The Migrant Workers Right to Redress Coalition expressed concern regarding recruitment processes – which they say have to be formalised and regulated better – and a number of other issues facing migrant workers, including Cambodians, in Malaysia.

“[There] is no comprehensive national policy on labour migration, to ensure . . . that abuses against workers, social dislocation, profiteering, human trafficking and modern day slavery are rooted out and stopped,” it reads.

Adrian Pereira, a coordinator for the North-South Initiative who was involved in the drafting of the paper, said in a message that the most urgent concern was that agreements between Cambodia and Malaysia and workers’ contracts should “guarantee basic rights of workers at all stages of recruitment to employment to return”. “Only when rights [are] in black and white can we ensure [they are] materialised and not based on ‘good will’ of any party.”

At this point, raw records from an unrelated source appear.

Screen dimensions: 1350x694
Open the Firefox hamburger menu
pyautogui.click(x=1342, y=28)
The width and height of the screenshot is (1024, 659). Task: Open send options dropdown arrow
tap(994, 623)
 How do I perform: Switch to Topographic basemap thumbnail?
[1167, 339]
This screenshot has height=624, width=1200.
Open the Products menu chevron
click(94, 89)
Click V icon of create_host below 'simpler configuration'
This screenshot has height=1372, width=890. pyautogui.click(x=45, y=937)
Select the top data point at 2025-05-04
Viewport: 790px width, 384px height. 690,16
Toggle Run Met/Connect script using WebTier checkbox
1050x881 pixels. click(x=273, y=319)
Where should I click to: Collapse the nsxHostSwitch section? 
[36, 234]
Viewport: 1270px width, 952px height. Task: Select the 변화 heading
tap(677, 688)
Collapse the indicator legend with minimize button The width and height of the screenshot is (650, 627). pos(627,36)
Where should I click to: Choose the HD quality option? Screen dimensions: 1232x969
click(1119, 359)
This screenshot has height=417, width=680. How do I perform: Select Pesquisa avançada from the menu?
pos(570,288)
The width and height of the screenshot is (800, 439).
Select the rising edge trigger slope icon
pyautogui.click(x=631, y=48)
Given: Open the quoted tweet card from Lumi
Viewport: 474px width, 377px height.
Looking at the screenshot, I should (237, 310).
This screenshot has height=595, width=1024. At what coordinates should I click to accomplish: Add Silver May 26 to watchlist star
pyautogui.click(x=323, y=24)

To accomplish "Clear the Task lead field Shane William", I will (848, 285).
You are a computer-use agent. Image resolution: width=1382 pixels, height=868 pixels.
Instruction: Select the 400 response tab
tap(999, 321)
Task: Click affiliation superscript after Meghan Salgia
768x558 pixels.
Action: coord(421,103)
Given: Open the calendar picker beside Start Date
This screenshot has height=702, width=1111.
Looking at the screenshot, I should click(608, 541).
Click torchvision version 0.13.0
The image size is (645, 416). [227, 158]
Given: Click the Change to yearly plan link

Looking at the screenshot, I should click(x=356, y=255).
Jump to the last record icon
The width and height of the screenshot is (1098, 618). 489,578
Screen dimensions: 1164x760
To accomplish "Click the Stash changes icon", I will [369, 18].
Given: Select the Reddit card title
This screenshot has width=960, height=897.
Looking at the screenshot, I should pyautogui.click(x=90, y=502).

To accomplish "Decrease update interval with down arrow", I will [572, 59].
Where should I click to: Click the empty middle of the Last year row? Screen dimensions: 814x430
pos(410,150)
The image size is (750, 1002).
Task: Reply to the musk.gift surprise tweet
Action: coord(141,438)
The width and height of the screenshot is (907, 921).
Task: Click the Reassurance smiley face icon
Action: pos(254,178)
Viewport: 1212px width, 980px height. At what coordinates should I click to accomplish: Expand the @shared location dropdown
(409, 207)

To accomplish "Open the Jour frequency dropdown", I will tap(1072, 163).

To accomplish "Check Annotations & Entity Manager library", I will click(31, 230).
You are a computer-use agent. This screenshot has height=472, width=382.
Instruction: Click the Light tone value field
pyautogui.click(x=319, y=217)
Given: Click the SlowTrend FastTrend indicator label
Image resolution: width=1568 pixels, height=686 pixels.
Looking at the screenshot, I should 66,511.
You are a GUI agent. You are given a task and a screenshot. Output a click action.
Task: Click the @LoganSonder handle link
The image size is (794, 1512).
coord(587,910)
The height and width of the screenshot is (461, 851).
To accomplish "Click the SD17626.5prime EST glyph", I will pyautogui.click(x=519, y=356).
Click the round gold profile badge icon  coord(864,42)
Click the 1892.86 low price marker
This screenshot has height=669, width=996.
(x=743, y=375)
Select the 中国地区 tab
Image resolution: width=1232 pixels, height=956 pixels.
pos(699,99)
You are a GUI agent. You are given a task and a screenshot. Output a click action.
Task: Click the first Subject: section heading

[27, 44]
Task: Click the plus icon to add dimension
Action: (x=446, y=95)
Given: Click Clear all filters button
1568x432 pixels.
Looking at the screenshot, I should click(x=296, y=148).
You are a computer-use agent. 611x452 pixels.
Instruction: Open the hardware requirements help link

These rights include decent salaries, working hours, vacation days and more, he said.

Tan Heang-Lee, communications’ officer at Women’s Aid Organisation Malaysia, said that women were particularly vulnerable. “There must be greater recognition of domestic work as work, and of domestic workers as employees,” she said. “Migrant domestic workers are excluded from many of the protections and provisions of the Employment Act.”